From the news report below on the Russian athlete's doping ban, list every place name that appears as a proper noun, in order of first mention. Leave out adjectives such as "Russian."

Passage for review:

********************

Paris: A Russian athlete who infamously used the identity of a friend to circumnavigate her country's state-sponsored doping suspension was on Wednesday handed a 12-year ban, the Athletics Integrity Unit (AIU) announced.
- Kseniya Savina, 29, underwent an out-of-competition control in Ifrane, Morocco, on May 15, 2018, with banned blood booster EPO detected in her sample.
- She blamed the positive test on her housekeeper mixing up her back pain medication with pills her husband and coach Aleksei Savin was taking for chronic renal failure. She claimed it had happened "whilst laying the table for lunch".
- An investigation by the AIU with the help of Russia's anti-doping agency RUSADA discovered that Savin had never been prescribed this medication.
- Records supplied by Savina from a clinic in her home town of Simferopol were proved to be forged.
- Her husband was given a four-year ban for his part in the deception.
Savina, who has retired from competition, is also under investigation for an extraordinary case of false identity.

********************

Data under study:
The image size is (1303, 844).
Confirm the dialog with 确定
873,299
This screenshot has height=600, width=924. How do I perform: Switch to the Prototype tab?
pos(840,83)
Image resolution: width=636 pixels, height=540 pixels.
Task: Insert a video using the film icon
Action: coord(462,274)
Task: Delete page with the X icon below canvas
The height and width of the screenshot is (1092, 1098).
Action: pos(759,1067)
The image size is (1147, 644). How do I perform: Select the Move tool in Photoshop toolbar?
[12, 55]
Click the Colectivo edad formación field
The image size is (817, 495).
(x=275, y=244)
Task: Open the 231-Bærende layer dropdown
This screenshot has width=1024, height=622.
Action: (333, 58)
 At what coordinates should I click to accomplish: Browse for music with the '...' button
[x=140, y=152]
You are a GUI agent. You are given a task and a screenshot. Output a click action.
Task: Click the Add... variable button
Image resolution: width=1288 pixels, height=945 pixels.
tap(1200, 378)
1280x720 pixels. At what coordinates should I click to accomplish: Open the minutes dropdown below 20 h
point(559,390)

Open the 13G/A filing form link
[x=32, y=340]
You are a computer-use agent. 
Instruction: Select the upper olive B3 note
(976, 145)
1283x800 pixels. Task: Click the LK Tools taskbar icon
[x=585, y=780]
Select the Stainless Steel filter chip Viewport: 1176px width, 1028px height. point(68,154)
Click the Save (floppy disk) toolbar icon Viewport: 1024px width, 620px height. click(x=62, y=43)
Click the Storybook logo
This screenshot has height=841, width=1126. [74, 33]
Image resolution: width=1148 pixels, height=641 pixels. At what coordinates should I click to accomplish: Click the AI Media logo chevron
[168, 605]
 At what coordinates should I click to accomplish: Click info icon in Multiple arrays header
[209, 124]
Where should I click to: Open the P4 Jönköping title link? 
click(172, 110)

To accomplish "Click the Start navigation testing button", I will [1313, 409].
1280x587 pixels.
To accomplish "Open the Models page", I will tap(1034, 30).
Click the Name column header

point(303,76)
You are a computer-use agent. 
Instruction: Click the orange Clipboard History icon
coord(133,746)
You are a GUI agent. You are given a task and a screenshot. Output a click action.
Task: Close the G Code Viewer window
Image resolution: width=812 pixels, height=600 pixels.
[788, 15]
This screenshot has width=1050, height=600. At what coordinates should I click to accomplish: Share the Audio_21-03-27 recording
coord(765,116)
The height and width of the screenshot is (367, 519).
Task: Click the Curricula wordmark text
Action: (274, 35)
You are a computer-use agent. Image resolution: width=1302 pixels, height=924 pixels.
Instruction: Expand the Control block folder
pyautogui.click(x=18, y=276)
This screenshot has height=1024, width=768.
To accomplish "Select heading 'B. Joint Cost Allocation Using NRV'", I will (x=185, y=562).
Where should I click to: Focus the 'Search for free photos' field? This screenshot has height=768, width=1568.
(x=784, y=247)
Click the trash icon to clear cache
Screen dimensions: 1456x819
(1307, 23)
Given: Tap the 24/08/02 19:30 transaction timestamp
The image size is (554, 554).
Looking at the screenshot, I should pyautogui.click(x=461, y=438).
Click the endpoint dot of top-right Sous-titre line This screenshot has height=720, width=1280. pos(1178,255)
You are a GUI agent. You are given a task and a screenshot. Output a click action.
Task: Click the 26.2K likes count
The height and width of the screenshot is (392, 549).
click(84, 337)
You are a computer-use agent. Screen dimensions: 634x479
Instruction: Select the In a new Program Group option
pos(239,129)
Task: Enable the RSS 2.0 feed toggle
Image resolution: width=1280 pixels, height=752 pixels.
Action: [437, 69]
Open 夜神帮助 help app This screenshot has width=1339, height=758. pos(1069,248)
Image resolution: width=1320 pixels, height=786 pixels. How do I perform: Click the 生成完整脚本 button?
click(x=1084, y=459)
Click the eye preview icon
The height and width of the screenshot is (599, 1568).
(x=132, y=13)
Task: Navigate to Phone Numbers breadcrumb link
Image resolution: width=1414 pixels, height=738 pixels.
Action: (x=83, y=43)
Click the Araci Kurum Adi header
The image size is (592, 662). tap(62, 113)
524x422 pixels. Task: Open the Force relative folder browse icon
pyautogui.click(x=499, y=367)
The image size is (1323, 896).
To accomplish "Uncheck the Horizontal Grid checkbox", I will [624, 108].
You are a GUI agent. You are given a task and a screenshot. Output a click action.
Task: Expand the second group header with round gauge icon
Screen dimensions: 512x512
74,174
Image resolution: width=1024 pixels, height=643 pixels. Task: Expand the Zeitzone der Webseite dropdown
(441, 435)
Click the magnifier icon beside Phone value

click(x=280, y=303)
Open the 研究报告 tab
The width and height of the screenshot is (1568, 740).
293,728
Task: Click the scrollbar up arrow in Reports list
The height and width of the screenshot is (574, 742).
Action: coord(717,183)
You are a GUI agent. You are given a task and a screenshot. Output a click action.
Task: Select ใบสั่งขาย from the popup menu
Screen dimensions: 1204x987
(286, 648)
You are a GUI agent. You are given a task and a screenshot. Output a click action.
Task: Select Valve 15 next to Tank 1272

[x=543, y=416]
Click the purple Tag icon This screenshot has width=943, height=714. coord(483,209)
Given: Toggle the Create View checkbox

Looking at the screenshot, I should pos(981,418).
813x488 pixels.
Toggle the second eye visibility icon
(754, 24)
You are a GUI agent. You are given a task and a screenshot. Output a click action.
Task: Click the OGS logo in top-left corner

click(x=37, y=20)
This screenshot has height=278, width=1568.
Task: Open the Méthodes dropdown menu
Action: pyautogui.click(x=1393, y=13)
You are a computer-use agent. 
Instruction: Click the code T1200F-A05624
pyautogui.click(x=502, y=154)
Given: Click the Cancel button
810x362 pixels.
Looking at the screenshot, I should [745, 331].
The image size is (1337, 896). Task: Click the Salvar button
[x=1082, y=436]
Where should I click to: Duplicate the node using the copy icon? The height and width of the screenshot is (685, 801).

********************

Answer to this task:
Paris, Ifrane, Morocco, Russia, Simferopol